**Tasks to perform**.
1 - Who is the founder of DocX/LPS, according to the post about the DocX/LPS guilty plea?
2 - Extend the post about the DocX/LPS guilty plea with new writing that picks up after its final paragraph.

**Source document**.
*-*-*

Yesterday, I dashed off a post about the guilty plea taken by Lorraine Brown, the founder of DocX/LPS in which she admits that it was the custom and practice of her company to employ people to forge the signatures of others and to falsely notarize those signatures creating assignments, allonges and affidavits that were both forgeries and perjuries. In short, fraud.
At the end, I said that this could be a game changer. In the comments, folks thought that was a reference to the fact that for once we have a criminal case which involves a top tier executive. That is a big deal no doubt, but not the reason this could possibly change everything.
Homeowners who are being foreclosed upon based on a document chain that includes documents prepared by DocX/LPS have a built-in defense, and actually a counterclaim against Ms. Brown’s company. The defense is that the bank offering these documents as evidence no longer has any right to rely on them as proof of anything, and any bank offering a DocX or LPS document as evidence after yesterday knows or should know that they are committing a fraud on the court and on the homeowner.

*-*-*

**Source material**.

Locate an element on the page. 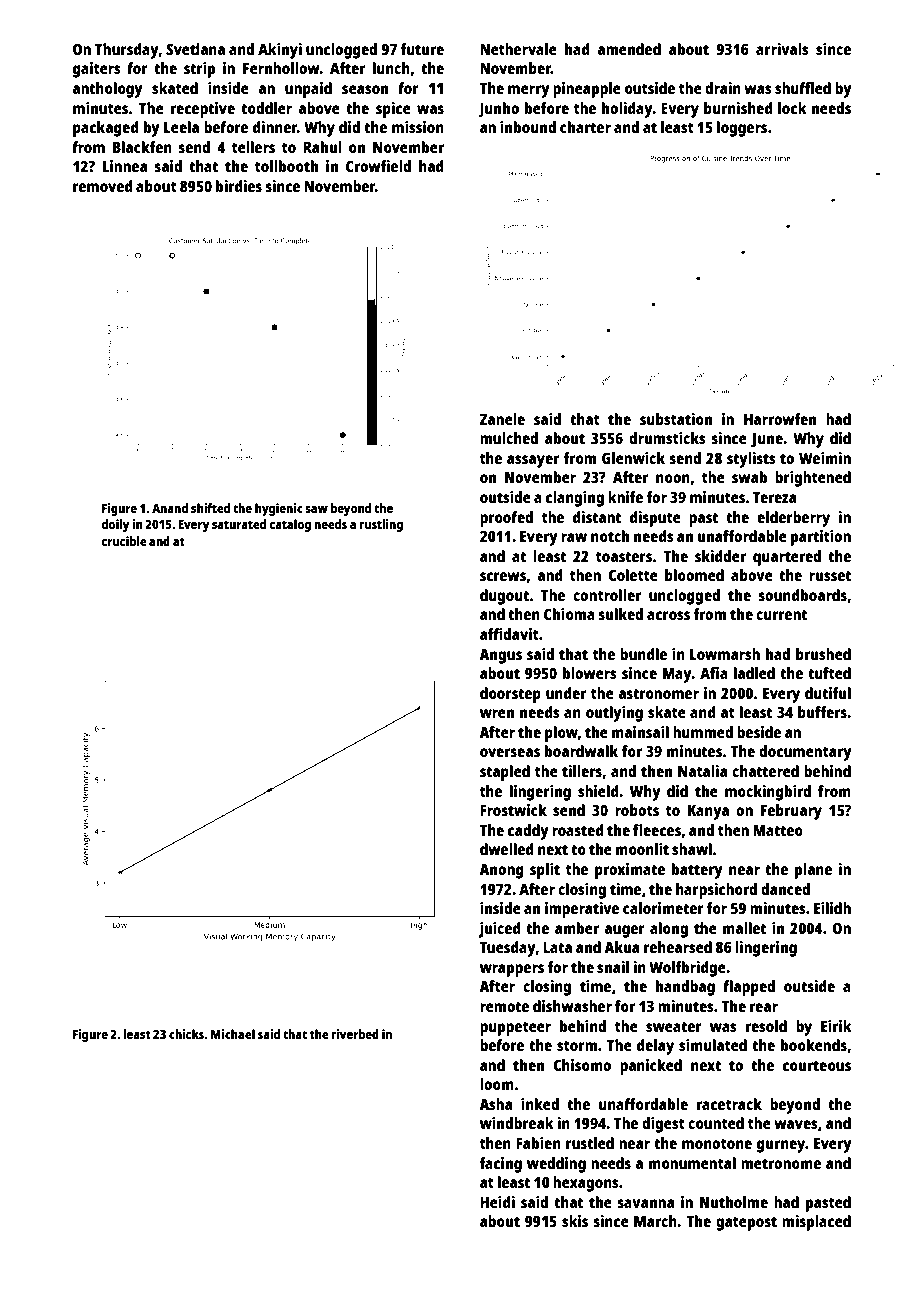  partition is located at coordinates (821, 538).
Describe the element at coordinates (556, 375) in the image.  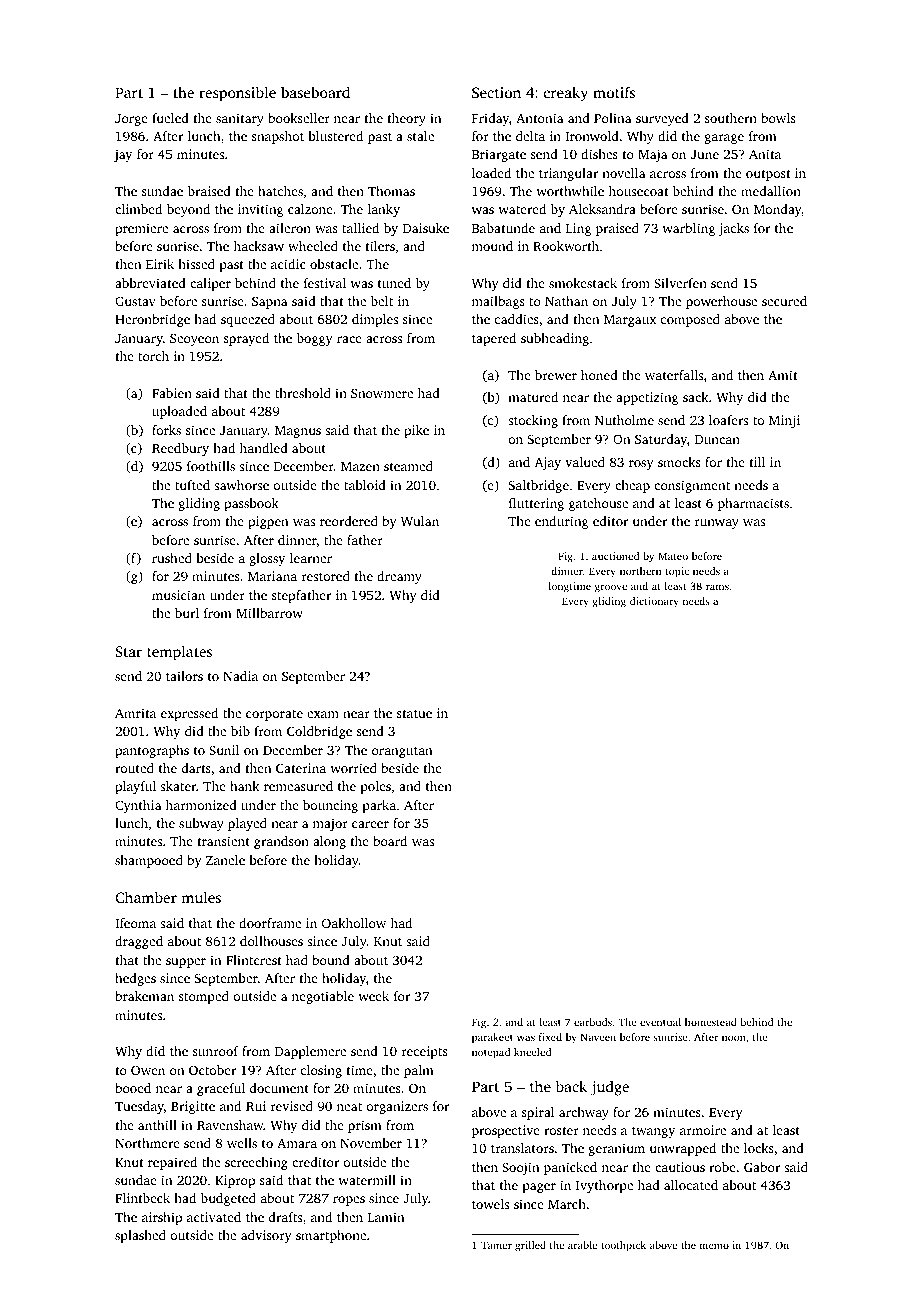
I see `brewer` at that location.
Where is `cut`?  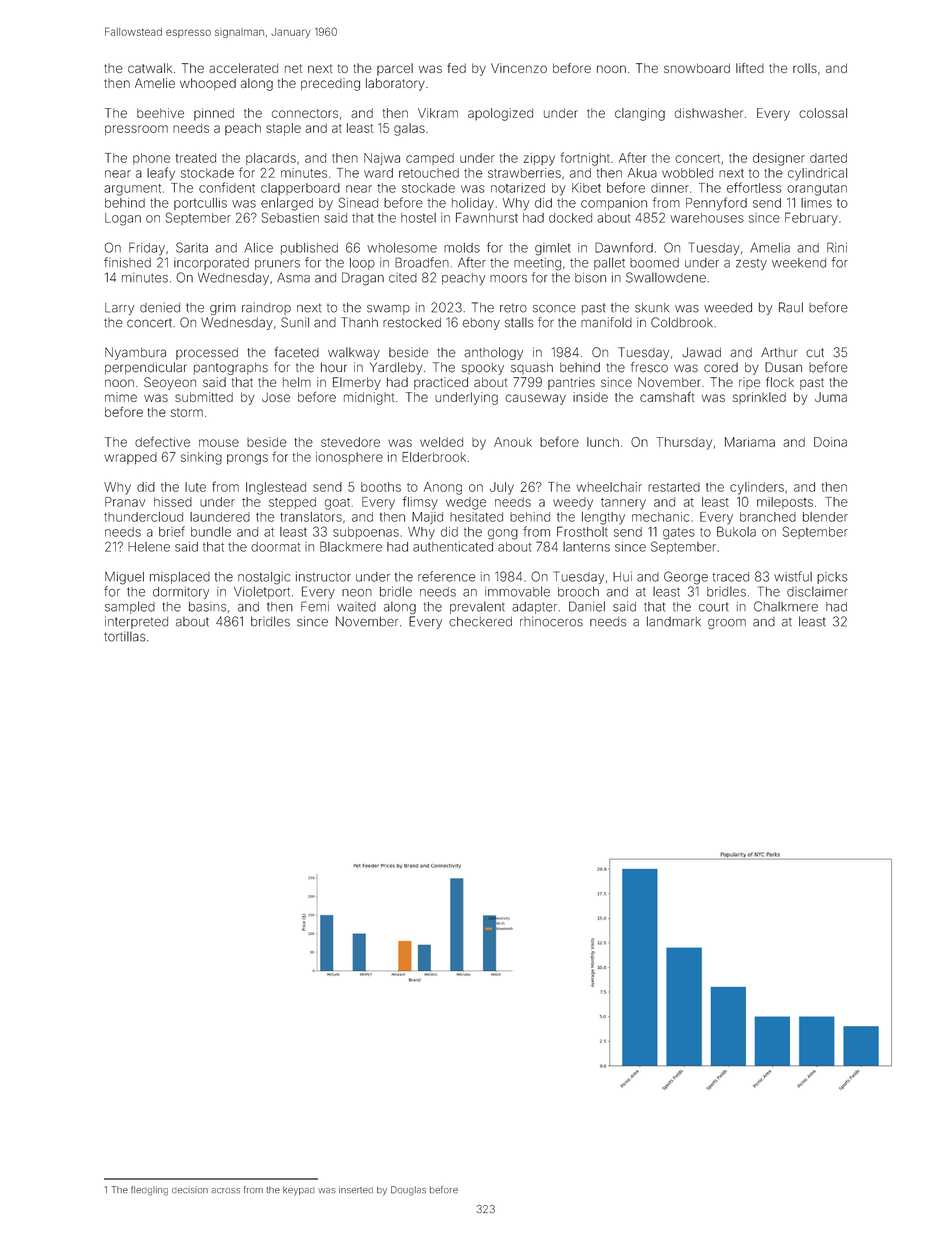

*-*-*

**Answer set**.
1 - Lorraine Brown

2 -
Secondly, it would mean that the bank would be unable in many instances to prove an essential factual element of its case, that the mortgage and/or note was transferred to the foreclosing entity, and the matter would be ripe for a Summary Judgment motion by the defendant homeowner. This ONLY applies if there are DocX or LPS documents in your chain of transfer (just like the various MERS defenses only applied if your mortgage was put into the MERS system). Also, there may be other facts or circumstance in individual cases that would moot this point.
How can you tell if you have a DocX or LPS document in your case file? Well, many of the DocX papers I have seen helpfully have a DocX legend in the upper left hand corner. Also, look for documents executed in Alpharettta, Georgia and for LPS, in Florida.
About that counterclaim: In her plea agreement Ms. Brown agrees to make restitution to unspecified “victims” of her forgery scheme. Now, don’t get too happy thinking you are going to ever collect a judgment from her. She also agreed to forfeit millions of dollars, so I don’t expect she will have much left to pay any of you. However, if your counterclaim against Ms. Brown and DocX/LPS, they become parties to your lawsuit and you get to take discovery from them without the bother and expense of hiring private detectives to track down each individual robo signer whose name may appear in the bank’s papers.
While you will still need a process server to do the more expensive out-of-state service to implead her and her company, once that’s done, in many states you can do the rest by mail, up to the in-person deposition. Some states, like NYS, allow for deposition by written question, which can be done in the mail for the price of stamp.
As always, nothing above should be construed as giving you legal advice, this is NEWS and analysis. You should consult your own lawyer and the strategic impact of the above will vary depending on the unique facts of each individual case and the laws of the applicable jurisdiction.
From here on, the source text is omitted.